(TASK DIRECTIONS)
Of all the lines below, output only those starting at the one with "Войти (741, 19)" and ending at the one with "Фото на документы, распечатка, ксерокопия, дизайн (479, 1024)", both ends included, exactly as written.

Pixel coordinate grounding data
§

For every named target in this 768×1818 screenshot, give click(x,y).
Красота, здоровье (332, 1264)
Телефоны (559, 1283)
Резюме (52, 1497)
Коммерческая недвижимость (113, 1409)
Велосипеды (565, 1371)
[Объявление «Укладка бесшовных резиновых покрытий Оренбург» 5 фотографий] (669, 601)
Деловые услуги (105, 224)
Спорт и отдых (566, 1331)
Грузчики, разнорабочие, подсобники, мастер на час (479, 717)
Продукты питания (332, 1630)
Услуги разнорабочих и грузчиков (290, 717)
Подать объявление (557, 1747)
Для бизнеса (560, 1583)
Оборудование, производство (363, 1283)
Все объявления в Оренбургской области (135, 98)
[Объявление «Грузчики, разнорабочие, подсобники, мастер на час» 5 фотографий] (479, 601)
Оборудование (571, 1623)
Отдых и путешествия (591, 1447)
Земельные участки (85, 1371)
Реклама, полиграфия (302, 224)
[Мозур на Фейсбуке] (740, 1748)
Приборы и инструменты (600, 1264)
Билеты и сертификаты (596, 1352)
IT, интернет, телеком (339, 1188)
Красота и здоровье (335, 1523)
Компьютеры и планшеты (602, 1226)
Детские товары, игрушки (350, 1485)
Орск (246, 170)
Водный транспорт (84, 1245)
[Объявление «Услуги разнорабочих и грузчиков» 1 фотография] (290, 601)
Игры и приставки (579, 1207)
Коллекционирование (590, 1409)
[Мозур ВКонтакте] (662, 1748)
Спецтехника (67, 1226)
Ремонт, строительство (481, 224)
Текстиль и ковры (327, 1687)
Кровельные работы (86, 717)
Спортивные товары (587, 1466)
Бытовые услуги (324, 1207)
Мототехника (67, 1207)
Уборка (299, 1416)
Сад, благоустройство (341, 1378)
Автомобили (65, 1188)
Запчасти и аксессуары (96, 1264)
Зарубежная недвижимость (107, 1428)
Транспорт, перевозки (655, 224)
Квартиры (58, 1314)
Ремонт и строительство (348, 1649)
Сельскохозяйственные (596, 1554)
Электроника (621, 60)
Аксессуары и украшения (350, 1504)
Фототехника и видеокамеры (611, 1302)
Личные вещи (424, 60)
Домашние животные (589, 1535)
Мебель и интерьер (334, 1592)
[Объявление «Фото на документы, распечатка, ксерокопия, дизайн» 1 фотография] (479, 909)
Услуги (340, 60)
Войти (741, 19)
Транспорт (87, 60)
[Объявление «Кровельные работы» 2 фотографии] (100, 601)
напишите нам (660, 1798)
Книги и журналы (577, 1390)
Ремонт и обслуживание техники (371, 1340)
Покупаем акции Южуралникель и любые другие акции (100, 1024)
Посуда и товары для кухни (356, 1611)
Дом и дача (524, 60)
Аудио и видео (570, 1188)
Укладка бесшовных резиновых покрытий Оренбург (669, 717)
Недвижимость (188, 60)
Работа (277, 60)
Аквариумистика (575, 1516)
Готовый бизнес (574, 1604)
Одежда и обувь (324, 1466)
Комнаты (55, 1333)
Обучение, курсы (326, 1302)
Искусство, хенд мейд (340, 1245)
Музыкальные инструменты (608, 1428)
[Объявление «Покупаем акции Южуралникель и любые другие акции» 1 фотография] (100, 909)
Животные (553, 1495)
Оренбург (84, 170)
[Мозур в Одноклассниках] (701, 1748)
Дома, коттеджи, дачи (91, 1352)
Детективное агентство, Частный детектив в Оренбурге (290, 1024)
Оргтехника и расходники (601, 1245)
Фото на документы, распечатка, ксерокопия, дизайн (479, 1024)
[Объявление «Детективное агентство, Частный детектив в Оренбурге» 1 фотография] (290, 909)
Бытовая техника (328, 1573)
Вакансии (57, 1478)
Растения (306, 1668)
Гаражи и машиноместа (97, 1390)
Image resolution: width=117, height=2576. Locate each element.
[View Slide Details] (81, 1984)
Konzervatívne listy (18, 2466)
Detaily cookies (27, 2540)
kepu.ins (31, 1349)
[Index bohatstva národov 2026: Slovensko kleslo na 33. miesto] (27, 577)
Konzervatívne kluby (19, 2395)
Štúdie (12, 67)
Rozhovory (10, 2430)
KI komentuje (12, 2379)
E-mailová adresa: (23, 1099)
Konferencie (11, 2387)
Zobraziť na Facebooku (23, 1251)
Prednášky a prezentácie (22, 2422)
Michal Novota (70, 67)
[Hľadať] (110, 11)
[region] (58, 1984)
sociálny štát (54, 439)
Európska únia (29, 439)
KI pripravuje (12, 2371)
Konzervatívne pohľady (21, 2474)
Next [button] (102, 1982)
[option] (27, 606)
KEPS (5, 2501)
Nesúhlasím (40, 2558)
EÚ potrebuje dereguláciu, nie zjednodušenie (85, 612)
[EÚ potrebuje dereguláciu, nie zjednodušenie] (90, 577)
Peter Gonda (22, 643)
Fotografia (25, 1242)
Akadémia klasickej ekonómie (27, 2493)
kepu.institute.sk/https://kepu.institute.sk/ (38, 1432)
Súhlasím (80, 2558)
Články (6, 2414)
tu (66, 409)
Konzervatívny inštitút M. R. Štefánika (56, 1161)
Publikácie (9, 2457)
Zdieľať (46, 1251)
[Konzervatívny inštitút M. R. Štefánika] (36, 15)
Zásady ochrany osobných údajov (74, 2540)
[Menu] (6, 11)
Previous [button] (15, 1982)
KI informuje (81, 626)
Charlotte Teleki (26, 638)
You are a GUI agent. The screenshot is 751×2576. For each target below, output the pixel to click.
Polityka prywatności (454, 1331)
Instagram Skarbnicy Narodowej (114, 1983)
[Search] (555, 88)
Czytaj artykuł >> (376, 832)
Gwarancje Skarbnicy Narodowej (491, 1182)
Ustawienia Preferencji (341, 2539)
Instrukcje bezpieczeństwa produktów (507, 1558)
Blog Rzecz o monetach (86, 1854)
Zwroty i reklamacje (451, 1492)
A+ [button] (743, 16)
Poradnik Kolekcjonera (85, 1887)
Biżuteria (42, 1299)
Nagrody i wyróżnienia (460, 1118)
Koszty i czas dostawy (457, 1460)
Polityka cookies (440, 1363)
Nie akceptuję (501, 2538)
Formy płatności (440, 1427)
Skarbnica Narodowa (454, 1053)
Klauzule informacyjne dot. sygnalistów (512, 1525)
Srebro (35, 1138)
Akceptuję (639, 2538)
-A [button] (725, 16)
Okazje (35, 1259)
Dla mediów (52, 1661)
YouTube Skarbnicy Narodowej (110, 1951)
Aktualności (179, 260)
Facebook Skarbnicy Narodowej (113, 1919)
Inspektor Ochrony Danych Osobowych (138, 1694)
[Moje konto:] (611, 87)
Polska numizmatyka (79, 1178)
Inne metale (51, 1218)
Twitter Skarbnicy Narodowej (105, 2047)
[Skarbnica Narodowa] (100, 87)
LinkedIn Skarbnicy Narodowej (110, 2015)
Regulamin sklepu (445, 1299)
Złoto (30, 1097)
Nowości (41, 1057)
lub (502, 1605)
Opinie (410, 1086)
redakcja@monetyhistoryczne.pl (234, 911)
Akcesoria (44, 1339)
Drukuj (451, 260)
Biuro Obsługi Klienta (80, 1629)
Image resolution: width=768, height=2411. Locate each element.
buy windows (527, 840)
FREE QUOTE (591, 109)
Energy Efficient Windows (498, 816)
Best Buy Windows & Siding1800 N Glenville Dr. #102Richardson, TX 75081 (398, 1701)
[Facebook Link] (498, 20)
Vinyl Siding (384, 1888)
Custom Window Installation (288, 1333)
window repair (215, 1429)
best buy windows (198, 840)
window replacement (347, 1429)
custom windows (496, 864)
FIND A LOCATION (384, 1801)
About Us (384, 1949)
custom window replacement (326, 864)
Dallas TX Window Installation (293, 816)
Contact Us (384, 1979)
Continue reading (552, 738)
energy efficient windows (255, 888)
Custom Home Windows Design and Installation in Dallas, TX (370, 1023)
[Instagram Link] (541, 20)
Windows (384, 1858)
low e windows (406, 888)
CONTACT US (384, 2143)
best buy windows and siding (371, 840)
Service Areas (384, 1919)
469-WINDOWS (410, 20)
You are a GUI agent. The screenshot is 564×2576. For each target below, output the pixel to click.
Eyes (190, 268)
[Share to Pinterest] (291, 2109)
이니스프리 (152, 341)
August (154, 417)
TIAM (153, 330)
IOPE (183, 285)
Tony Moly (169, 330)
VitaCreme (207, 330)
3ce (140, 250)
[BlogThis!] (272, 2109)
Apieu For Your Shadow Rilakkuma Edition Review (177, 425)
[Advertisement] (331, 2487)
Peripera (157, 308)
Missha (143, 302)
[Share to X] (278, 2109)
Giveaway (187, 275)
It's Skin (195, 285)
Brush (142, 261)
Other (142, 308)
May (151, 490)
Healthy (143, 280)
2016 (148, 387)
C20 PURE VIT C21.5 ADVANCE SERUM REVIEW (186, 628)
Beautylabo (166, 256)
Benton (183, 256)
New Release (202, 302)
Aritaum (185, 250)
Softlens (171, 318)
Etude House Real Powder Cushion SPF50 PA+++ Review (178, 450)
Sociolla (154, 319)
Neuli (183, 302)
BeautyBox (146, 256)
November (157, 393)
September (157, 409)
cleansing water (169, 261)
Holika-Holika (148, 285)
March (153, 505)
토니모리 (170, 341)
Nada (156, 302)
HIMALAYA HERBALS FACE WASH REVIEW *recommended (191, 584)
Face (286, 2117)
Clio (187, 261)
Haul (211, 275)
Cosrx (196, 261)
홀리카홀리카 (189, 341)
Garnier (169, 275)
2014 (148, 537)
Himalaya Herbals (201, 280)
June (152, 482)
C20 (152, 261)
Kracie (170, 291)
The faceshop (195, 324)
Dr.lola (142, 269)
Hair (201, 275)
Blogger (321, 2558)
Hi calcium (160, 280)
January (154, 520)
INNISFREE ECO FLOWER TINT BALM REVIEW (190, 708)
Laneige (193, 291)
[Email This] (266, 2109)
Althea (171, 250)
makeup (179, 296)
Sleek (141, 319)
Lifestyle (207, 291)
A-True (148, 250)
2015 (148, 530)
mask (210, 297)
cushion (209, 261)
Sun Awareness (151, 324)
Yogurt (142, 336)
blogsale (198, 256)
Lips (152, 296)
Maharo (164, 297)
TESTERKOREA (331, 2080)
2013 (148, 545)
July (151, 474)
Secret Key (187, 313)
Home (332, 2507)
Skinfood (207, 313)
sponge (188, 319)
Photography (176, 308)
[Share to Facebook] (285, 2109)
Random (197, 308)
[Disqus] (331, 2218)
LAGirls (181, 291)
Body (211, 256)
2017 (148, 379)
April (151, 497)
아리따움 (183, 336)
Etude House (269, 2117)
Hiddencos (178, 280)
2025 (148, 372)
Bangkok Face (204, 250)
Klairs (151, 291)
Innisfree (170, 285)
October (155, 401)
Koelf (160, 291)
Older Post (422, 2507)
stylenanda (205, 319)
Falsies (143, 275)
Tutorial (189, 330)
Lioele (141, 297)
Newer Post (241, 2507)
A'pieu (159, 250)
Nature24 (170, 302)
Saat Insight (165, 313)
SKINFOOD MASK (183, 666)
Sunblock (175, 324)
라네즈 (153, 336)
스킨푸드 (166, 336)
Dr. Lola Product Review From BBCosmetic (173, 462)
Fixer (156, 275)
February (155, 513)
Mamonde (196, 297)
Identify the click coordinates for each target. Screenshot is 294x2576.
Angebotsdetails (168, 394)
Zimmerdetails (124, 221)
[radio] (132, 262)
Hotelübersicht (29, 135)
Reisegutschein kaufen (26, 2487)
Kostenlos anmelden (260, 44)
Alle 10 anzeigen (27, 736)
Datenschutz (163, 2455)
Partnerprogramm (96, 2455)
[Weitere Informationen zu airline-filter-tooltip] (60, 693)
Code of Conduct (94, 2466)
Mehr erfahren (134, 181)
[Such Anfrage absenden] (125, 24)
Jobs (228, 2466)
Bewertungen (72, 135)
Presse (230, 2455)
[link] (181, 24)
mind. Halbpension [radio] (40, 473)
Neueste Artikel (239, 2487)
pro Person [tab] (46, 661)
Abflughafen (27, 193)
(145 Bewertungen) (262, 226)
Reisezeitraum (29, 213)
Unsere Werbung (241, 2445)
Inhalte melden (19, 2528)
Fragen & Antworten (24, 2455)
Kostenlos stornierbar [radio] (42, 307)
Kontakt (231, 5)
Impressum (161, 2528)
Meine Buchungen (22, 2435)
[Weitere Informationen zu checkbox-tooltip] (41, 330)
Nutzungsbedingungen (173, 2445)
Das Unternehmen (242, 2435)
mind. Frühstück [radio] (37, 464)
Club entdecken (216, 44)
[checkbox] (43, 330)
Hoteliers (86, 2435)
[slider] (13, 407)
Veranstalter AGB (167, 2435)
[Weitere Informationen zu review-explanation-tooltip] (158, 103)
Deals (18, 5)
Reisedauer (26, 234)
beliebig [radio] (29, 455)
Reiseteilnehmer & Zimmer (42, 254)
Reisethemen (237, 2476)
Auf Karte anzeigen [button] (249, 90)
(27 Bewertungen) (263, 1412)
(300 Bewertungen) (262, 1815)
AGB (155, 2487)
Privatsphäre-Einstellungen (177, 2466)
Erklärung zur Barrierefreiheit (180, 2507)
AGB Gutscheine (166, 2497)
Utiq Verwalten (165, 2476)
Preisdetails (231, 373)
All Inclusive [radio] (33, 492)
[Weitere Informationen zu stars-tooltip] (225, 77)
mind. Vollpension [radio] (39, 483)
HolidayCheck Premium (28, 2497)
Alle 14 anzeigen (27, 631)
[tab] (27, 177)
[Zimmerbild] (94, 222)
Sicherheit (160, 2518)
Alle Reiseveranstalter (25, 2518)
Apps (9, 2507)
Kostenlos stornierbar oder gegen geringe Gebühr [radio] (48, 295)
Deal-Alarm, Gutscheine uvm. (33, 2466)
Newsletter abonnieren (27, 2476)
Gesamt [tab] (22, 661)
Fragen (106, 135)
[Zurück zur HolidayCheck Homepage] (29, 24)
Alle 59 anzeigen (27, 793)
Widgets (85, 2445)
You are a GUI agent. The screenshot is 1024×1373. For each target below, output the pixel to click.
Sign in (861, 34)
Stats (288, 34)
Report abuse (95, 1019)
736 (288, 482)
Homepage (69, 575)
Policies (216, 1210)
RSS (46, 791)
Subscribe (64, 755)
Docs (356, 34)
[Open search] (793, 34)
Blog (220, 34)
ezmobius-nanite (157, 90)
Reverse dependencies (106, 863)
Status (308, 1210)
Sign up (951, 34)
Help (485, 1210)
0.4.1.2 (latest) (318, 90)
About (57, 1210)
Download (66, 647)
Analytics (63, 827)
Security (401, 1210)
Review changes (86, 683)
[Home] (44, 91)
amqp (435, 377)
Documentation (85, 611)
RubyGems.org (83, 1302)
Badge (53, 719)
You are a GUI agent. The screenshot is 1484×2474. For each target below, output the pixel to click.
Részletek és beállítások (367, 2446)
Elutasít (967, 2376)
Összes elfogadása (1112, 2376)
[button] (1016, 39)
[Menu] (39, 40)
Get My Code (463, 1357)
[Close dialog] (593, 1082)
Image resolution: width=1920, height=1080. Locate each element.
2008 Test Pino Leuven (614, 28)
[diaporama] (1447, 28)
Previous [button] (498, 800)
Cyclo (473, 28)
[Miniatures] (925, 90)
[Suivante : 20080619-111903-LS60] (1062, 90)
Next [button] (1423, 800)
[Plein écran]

§

(WRITTEN RESPONSE)
Войти (741, 19)
Транспорт (87, 60)
[Объявление «Кровельные работы» 2 фотографии] (100, 601)
напишите нам (660, 1798)
Книги и журналы (577, 1390)
Ремонт и обслуживание техники (371, 1340)
Покупаем акции Южуралникель и любые другие акции (100, 1024)
Посуда и товары для кухни (356, 1611)
Дом и дача (524, 60)
Аудио и видео (570, 1188)
Укладка бесшовных резиновых покрытий Оренбург (669, 717)
Недвижимость (188, 60)
Работа (277, 60)
Аквариумистика (575, 1516)
Готовый бизнес (574, 1604)
Одежда и обувь (324, 1466)
Комнаты (55, 1333)
Обучение, курсы (326, 1302)
Искусство, хенд мейд (340, 1245)
Музыкальные инструменты (608, 1428)
[Объявление «Покупаем акции Южуралникель и любые другие акции» 1 фотография] (100, 909)
Животные (553, 1495)
Оренбург (84, 170)
[Мозур в Одноклассниках] (701, 1748)
Дома, коттеджи, дачи (91, 1352)
Детективное агентство, Частный детектив в Оренбурге (290, 1024)
Оргтехника и расходники (601, 1245)
Фото на документы, распечатка, ксерокопия, дизайн (479, 1024)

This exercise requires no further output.